= Studio magazine =

French monthly magazine

Studio magazine, usually known as Studio, was a French cinema magazine that existed between 1987 and 2009.

==History==
Studio magazine was founded in 1987 by part of the former editorial team of Première led by Marc Esposito and Jean-Pierre Lavoignat. Michel Rebichon was the editorial director, Béatrice Toulon the editor in chief, and Benoit Basirico was web editor. The first issue appeared in March 1987. The magazine was owned by Emap, Canal+ and UGC until 2004 when it was acquired by Roularta, a Belgian press group.
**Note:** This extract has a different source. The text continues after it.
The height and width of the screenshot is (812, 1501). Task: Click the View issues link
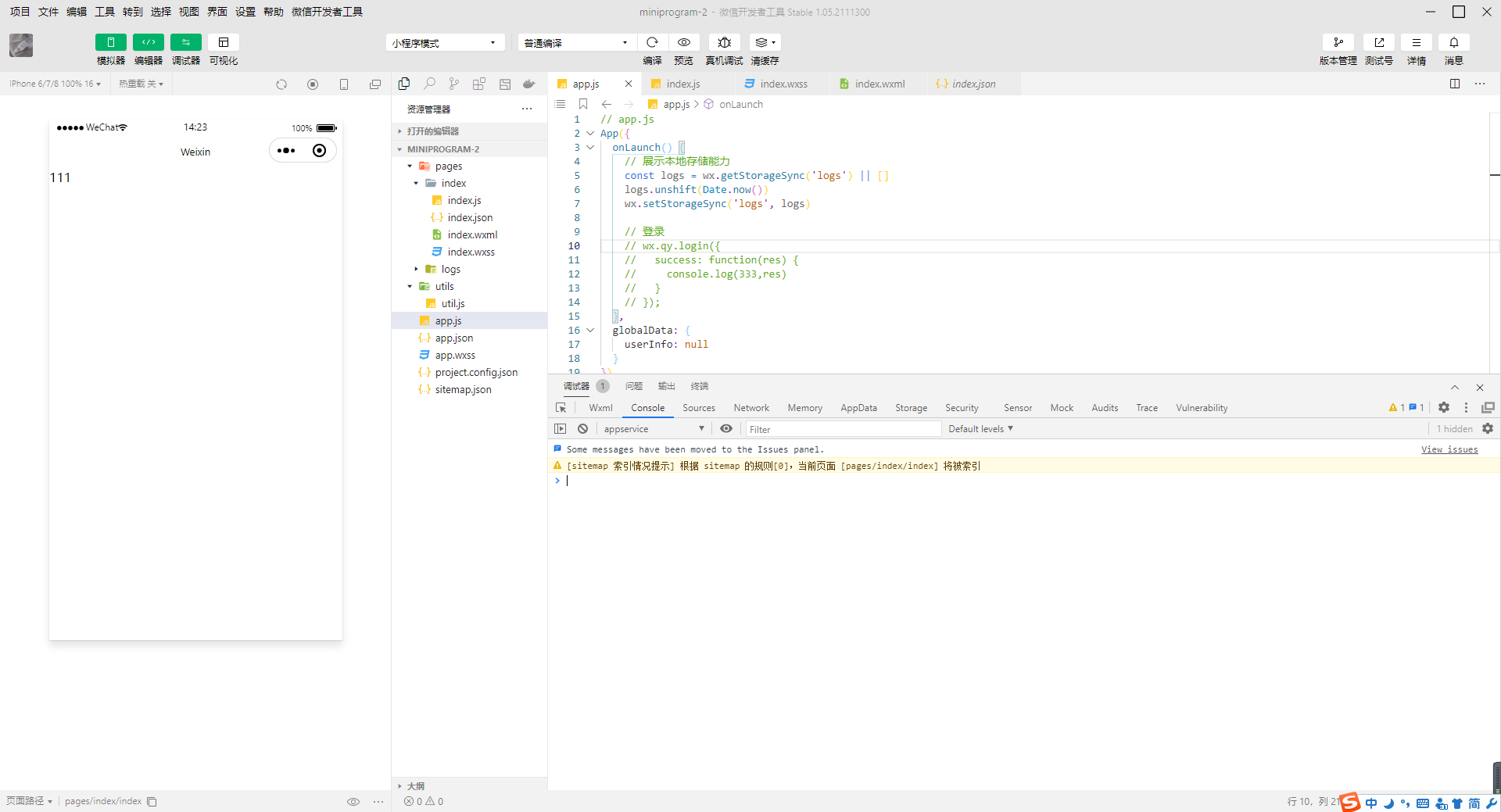[1449, 449]
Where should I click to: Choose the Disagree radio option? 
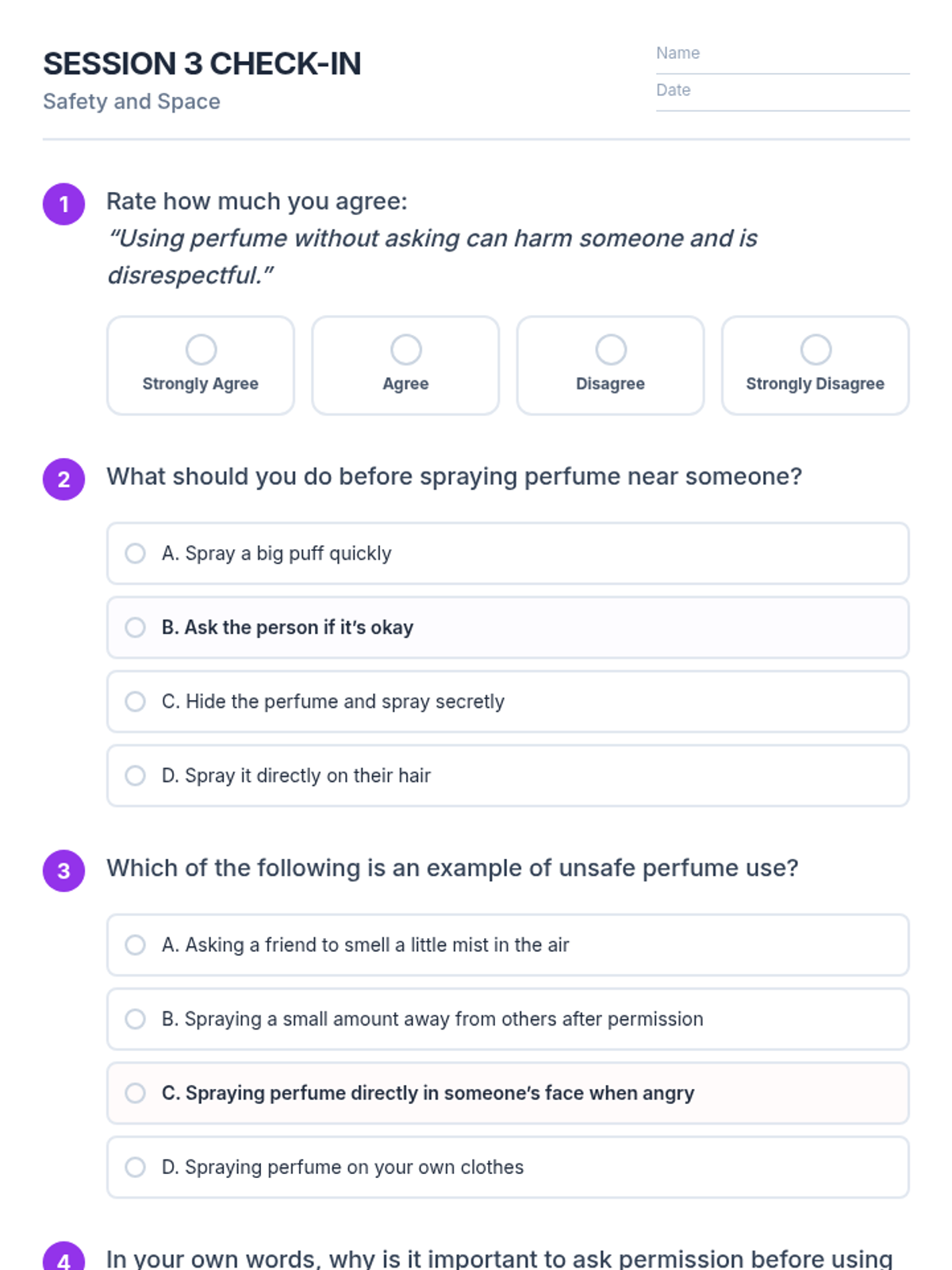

On the occasion of its twentieth anniversary in 2007 Studio magazine launched its internet site.

==Merger with Ciné Live==
In December 2006, the publisher of Studio magazine, Roularta, purchased Ciné Live. On this occasion, they stated "This purchase allows the Roularta group to double their presence in the cinema market, Ciné Live has a very strong presence in the 15 – 25 market, which is a section of the cinema monthlies market that Studio magazine were seen to be missing by Emap in 2004. (...) Roularta has ambitions to merge the two magazines to reinforce their complementarity."

In January 2009, Studio magazine finished at issue 254. The two magazines fused to create Studio ciné live.